Он свернул в какой-то редко им хоженный переулок, соединявший обе улицы. Под нависшими ракитами сделалось кромешно темно, как в набитом овине. Разросшийся вдоль изгороди брезентово жёсткий чертополох по-осиному жалил сквозь штаны и рубаху, и он ступал ощупью, будто слепой, простерев вперёд руки, ограждая глаза от колюк и случайного древесного сучка. Где-то на середине проулка Касьян запнулся о спёкшиеся колчи, натоптанные скотиной, постыдно рухнул, распорол на спине рубаху, потерял галошу и потом, чертыхаясь, долго елозил на четвереньках, лапал вокруг себя, хватая комья и обстрекиваясь о крапиву. И тут он, враз обдавшись жаром, вспомнил о повестке и с озабоченным испугом сунул руку за пагольник: цела ли? Нога привыкла к колкой поначалу бумажке, свёрнутой вчетверо, да и сама бумажка обмякла, пригрелась за чулком, так что Касьян совсем было забыл о ней.

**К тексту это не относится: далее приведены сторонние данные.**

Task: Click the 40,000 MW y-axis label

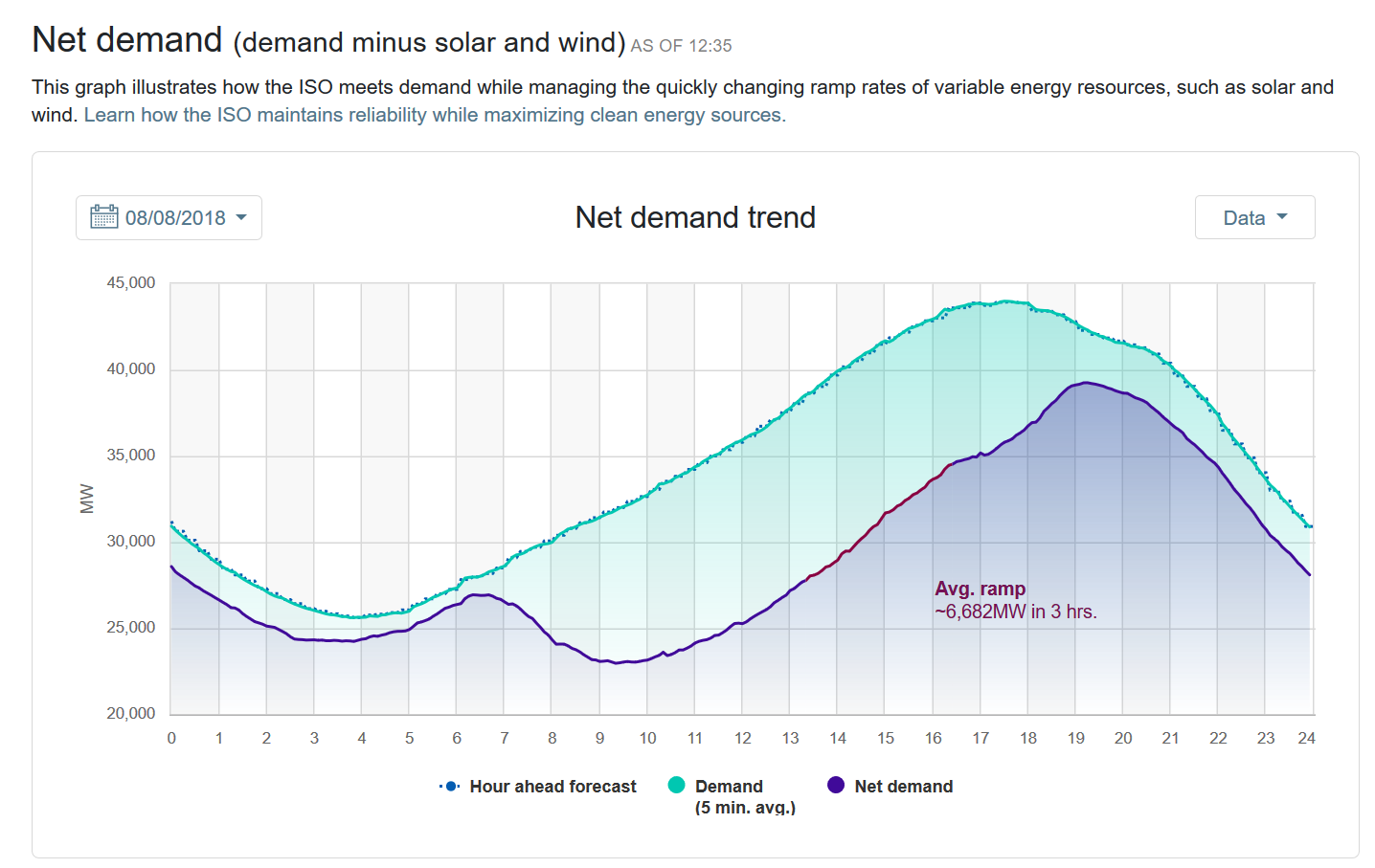Action: tap(131, 369)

Повестка, однако, оказалась на месте и по-прежнему облегала лодыжку повыше щиколотки. Пальцы сторожко коснулись и ощупали её, как недавно притихшую болячку. Касьян хотел было переложить извещение в карман штанов, но хранить в кармане показалось ненадёжным, и он только пересунул поладнее, чтобы ощущать присутствие бумаги новым, необтерпевшимся местом. Повестка, и верно, теперь хорошо чуялась, и он, отыскав галошу, побрёл дальше сквозь колючник и лопушьё, ступая той ногой с охранной бережливостью, даже невольно приволакивая её, будто намуленную водянкой.
С облегчением наконец Касьян выбрался из пыльной духоты проулка на вольный простор староусвятского посада. Улица была уже безлюдна, и он прошёл до самого дома, не встретив ни души. Чувствуя, что нехорошо пьян, Касьян не осмелился сразу явиться в избу, а, давая себе остыть, прибраться душой, присел под окнами на угол колодца, откуда из чёрного нутра земли по замшелому стволу тянуло ознобливым холодком.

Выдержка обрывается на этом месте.